Douglas, her friends say, isn't the type of person whom you sit down with and say, "How's it going?" and her life story comes pouring out.
In fact, she seems more the type of person with whom you could be trapped with in a broken ski-lift gondola for 56 hours -- and you still wouldn't hear her life story.
(Can't quite remember the name but there was a movie like that -- it might have been as tacky as "Dangling by a Thread" -- on TV a couple of decades ago that made you so sick of these whiny morons in the gondola you weren't going to be heartbroken if they went plummeting to the ground. Except Patty Duke, of course, whom I wanted to somehow survive the plunge unscathed. They probably got rescued, but I turned it off before then.)

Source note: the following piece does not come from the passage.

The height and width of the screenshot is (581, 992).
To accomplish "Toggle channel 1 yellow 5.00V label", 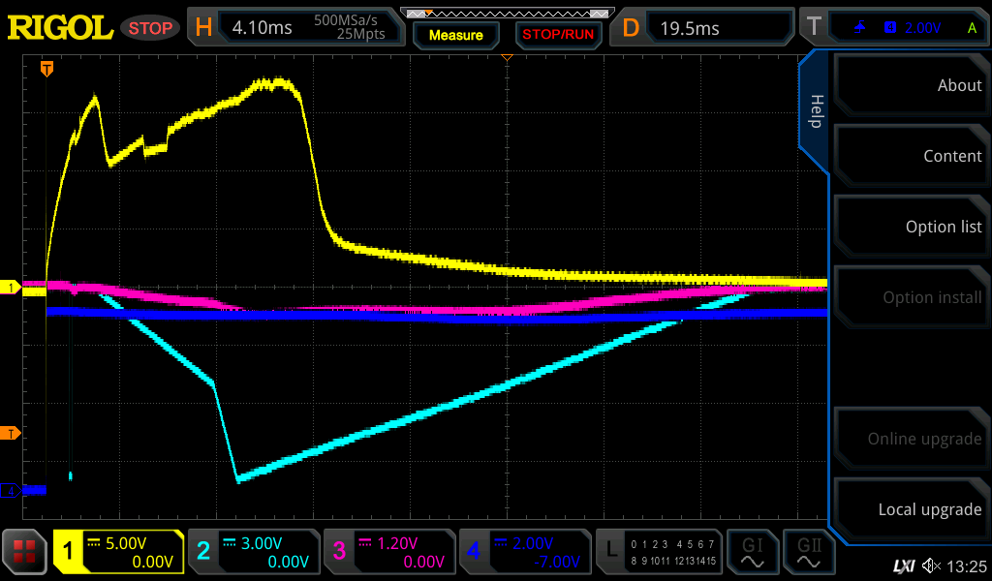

At any rate, Douglas and Purdue lost in the NCAA second round at home to Oklahoma last year. Which is a memory that probably will linger just a bit for the Boilers at 9:07 ET Sunday when they face always-dangerous LSU at Mackey Arena in West Lafayette, Ind.
Douglas, the versatile lefty who was as much a key to that '99 Purdue title as anybody, was named an Associated Press first-team All-American earlier this week. She has done a diary for ESPN.com this season, and USA Today's Dick Patrick did a nice profile on her a few weeks back.
So, she's definitely gotten some national exposure. But you still come away feeling like there's much about Douglas that she keeps hidden away. Which is just fine -- perhaps that makes her even more interesting.
She is quite funny, in a low-key-Kate-Starbird-understated way. Earlier this year, she mentioned that the Boilers had taken the Myers-Briggs test, and that it revealed her to be pretty stable and constant. Which meant?
"I guess I'm not in danger of developing a split-personality disorder," Douglas said.
She should have a fine WNBA career if that's what she wants to do. For now, like all the other seniors still playing, it's all about this tournament. But let's hope we see a lot more of Douglas in the summers to come.